Я прошел в столовую, где на столе стояли четыре накрытых горшочка с супом, и направился к книжным полкам слева от камина. Там я хранил две или три дюжины книг по архитектуре и скульптуре и около сотни сборников широко известных английских и французских поэтов, творчество которых не захватывало наше время: Малларме и лорд де Табли для меня самые современные поэты. Я не собираю романистов, потому что считаю их творения слабыми и вздорными, даже в лучших образцах им удается правдиво отобразить лишь малую толику огромного мира, который они рассматривают только в качестве отправной точки для собственных откровений. Нужно только испытать какое-нибудь чувство, любую эмоцию, просто-напросто что-нибудь отчетливое, и задуматься на минуту о том, как это можно было бы отобразить в романе — не в посредственном, а в произведениях самого Стендаля или Пруста. — как сразу же бросится в глаза достойное жалости несоответствие всей художественной прозы тем задачам, которые она перед собой ставит. Для сравнения: самая скромная вещь, относящаяся к области визуальных искусств или скульптуры, — это триумф изобразительных возможностей как в материальном, так и в духовном плане; а поэзия, по крайней мере лирическая, одинаково далека как от художественной прозы, так и от жизни, и существует сама по себе.

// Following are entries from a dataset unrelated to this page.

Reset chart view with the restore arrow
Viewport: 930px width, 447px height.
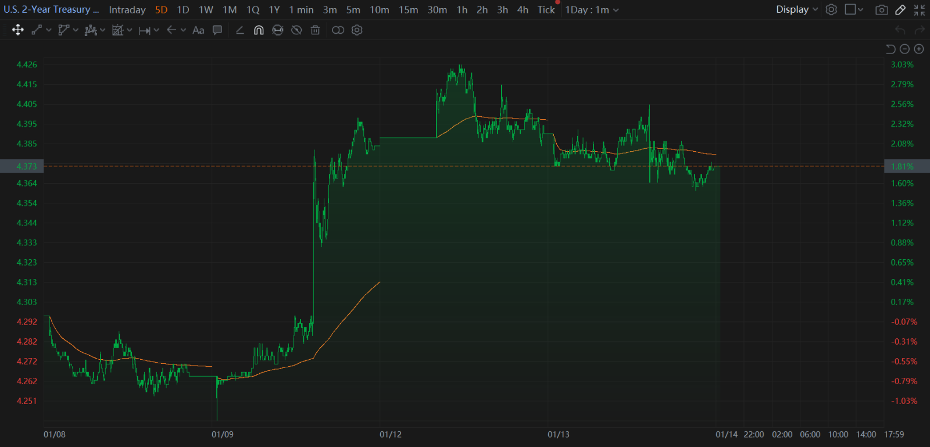[x=890, y=49]
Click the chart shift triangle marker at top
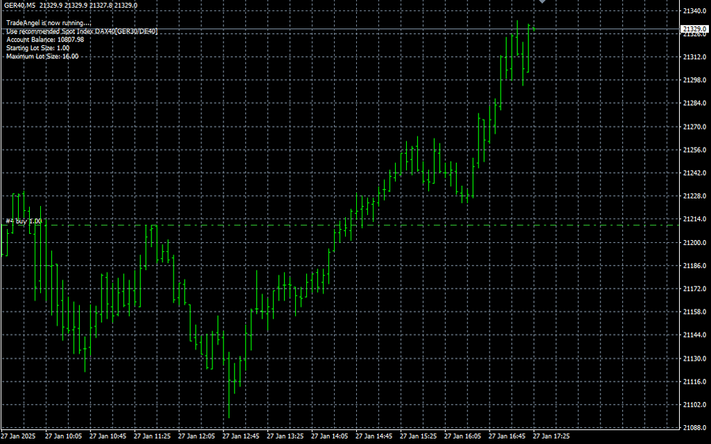This screenshot has height=444, width=711. [x=542, y=3]
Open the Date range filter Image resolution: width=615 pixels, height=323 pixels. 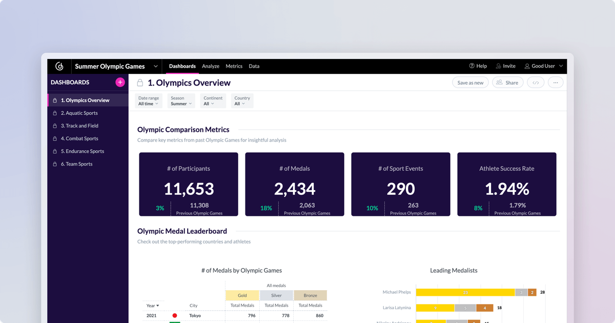point(149,101)

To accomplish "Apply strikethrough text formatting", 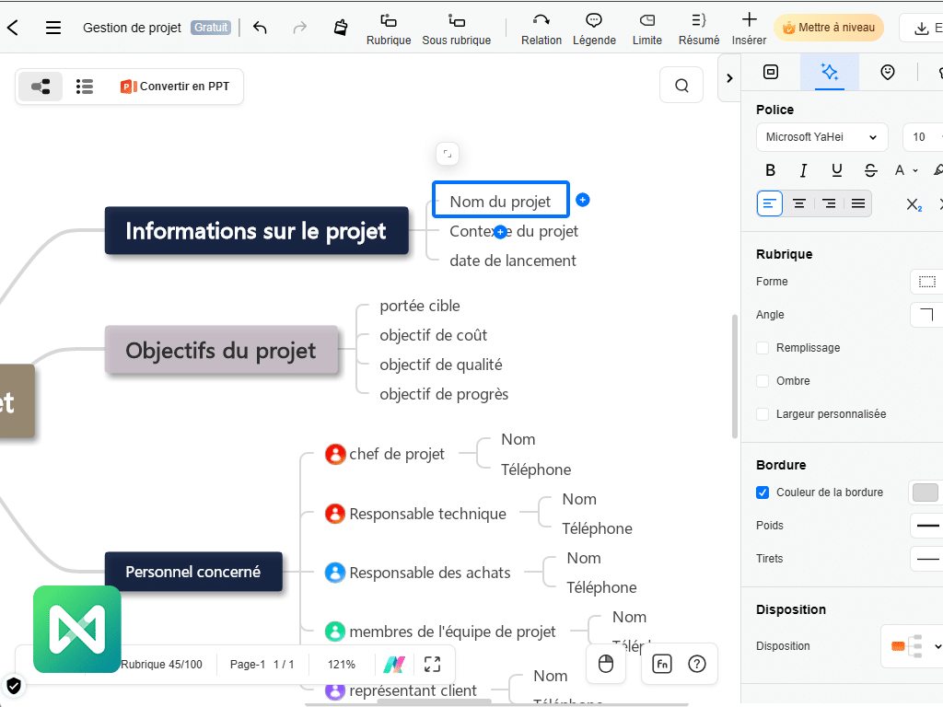I will pos(870,170).
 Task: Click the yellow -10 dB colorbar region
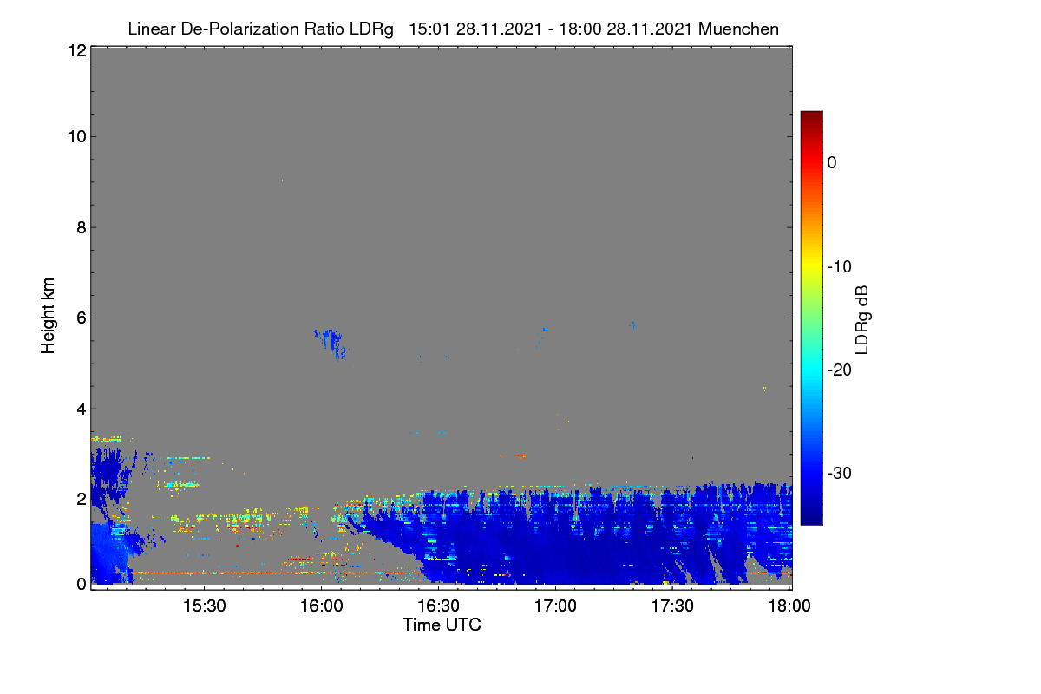coord(811,266)
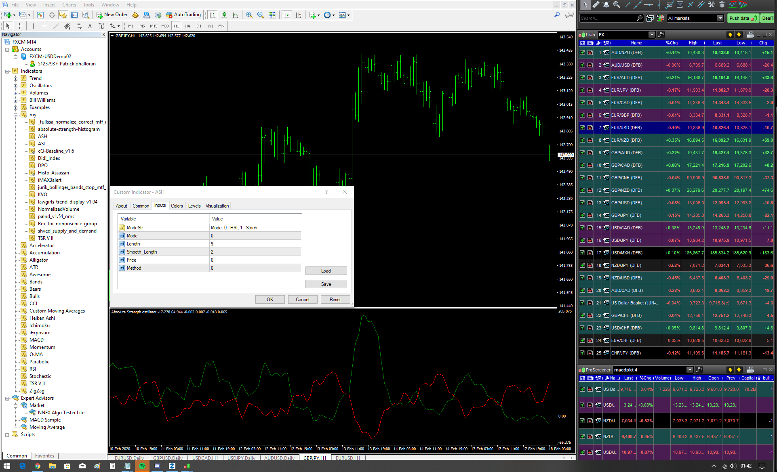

Однако книга, за которой я пришел, не имела никакого отношения ни к одному из упомянутых жанров. Это было второе издание (1838 г.) объемистого сочинения Джозефа Торнтона «Английские народные предания о привидениях и духах». Я снял его с полки, налил себе среднюю порцию шотландского виски (скажем, в три раза превосходящую ту, что подают в баре), пошел в спальню и расположился в моем кресле, обтянутом красной кожей.
Торнтон посвящает почти три страницы Андерхиллу в главе «Чародеи и заклинатели», но большей частью он описывает появления доктора в течение полутора столетий после смерти в самом фантастическом виде и приводит свидетельства людей, слышавших от очевидцев, как тот с треском и хрустом бродит неподалеку от дома после наступления темноты. Расследованию убийств и их последствий отведено меньше места; из-за нехватки времени или просто из-за отсутствия сохранившихся улик, к тому же противоречивых, Торнтон не смог обнаружить никакой реальной связи между Андерхиллом и двумя нераскрытыми убийствами и вынужден был ограничиться пересказом традиционных легенд, бытовавших среди жителей Больдока, Ройстона, а также окрестных деревень: они утверждали, что этот человек владел «загадочным и дьявольским искусством» расправляться со смельчаками, которые когда-либо перебежали ему дорогу; он на расстоянии «руками, протянутыми из другого мира, разрывал свои жертвы на части, поэтому ни один крестьянин не рисковал проходить мимо его дома ни днем, ни ночью из страха, что зловещий взгляд доктора остановится на нем и превратит в новую мишень для устрашения или ненависти».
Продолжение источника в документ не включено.